Странный был человек. Его смешило то, что было совсем не смешно, и, напротив, расстроить мог действительно смешной пустяк. Но, как пишет Г.Иванов, Мандельштаму везло. Каким-то чудом он уговаривал непреклонных портных кроить ему в кредит крупноклетчатые костюмы на его нелепую фигуру, хозяев – сдавать дешевые комнаты. Симпатичные полковники в отставке и добродушные старые евреи, сдающие комнаты, еще водились в Петербурге. Проблемой были карманные деньги на табак и черный кофе. Для написания стихотворения в пять строф Мандельштаму требовалось в среднем часов восемь, а кроме того – не менее пятидесяти папирос и полуфунта кофе.
Внешне все было как будто и неплохо, но реально… «Беден был, очень беден… – писал Маковский. – Кроме стихов, ни на какую работу… не был годен. Жил впроголодь. Из всех тогдашних поэтов Петербурга ни один не нуждался до такой степени». Да, реально у него имелись «пальто, подбитое ветром, комната, из которой выселяли, извозчик, за которого неизвестно кто заплатит, некрасивое лицо с багровеющими от холода ушами, обиды настоящие и выдуманные, – выдуманные часто больнее настоящих».

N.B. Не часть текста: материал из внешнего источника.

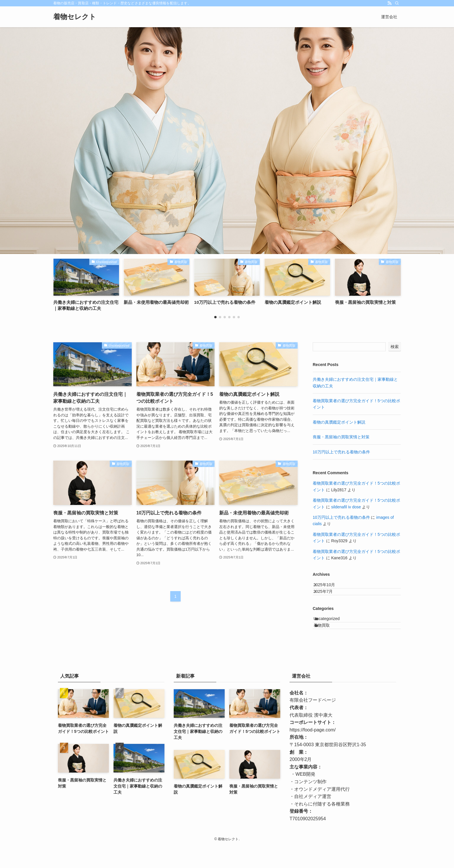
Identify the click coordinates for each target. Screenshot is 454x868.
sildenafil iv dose (346, 507)
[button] (215, 317)
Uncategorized (333, 632)
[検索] (397, 3)
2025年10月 (330, 587)
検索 (395, 347)
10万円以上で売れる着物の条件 (341, 452)
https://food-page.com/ (312, 751)
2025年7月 (329, 599)
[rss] (389, 3)
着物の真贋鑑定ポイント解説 (339, 422)
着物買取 (328, 644)
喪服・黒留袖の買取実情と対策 (341, 437)
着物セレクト (75, 17)
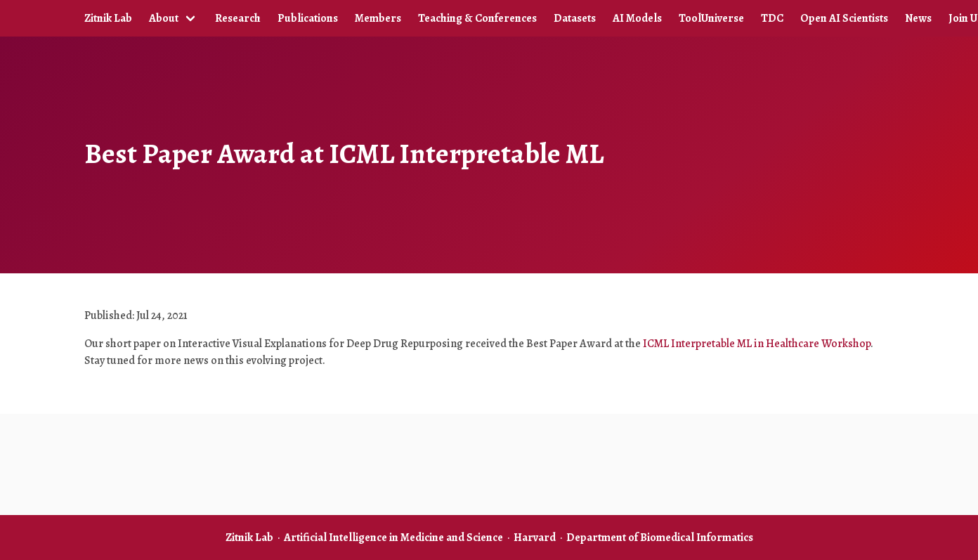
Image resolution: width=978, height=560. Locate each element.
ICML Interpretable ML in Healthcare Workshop (757, 344)
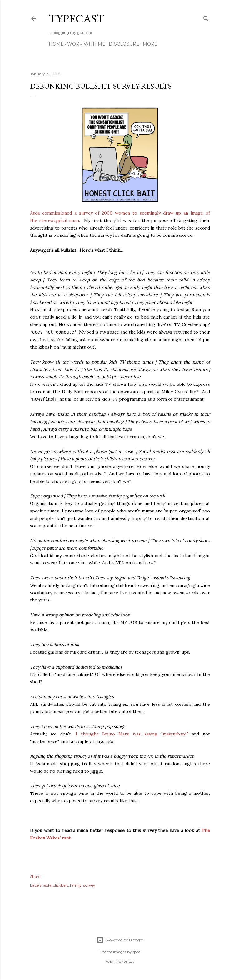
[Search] (206, 18)
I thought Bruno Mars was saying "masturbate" (132, 734)
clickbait (61, 885)
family (76, 885)
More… (152, 44)
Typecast (77, 19)
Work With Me (86, 44)
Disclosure (124, 44)
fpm (137, 952)
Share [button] (35, 877)
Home (56, 44)
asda (47, 885)
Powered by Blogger (120, 940)
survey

Особо страдал от «европеянок нежных» – прелестниц, в которых влюблялся. Первой, по словам Ахматовой, была Анна Зельманова-Чудовская, красавица–художница, которая напишет портрет Мандельштама – тот, где он в профиль на синем фоне. Зельмановой стихов не писал, что удивляло даже его самого, но в доме ее и ее мужа Валериана Чудовского бывал (Алексеевская, 5)[71]. А последним романом перед женитьбой на Наде Хазиной, забегая вперед, скажу, была любовь к Олечке Арбениной-Гильдебрандт, из-за которой он недолго, но соперничал с другом – Гумилевым. Актриса Арбенина тоже, кстати, была художницей. Но поразительней совпадение иное. Она напишет потом, что, еще не будучи знакомыми друг с другом, они жили в детстве в одном доме на Литейном, против Кирочной улицы (Литейный, 15), и она хорошо запомнила, как мамаша поэта кричала в форточку во двор – звала сыновей обедать…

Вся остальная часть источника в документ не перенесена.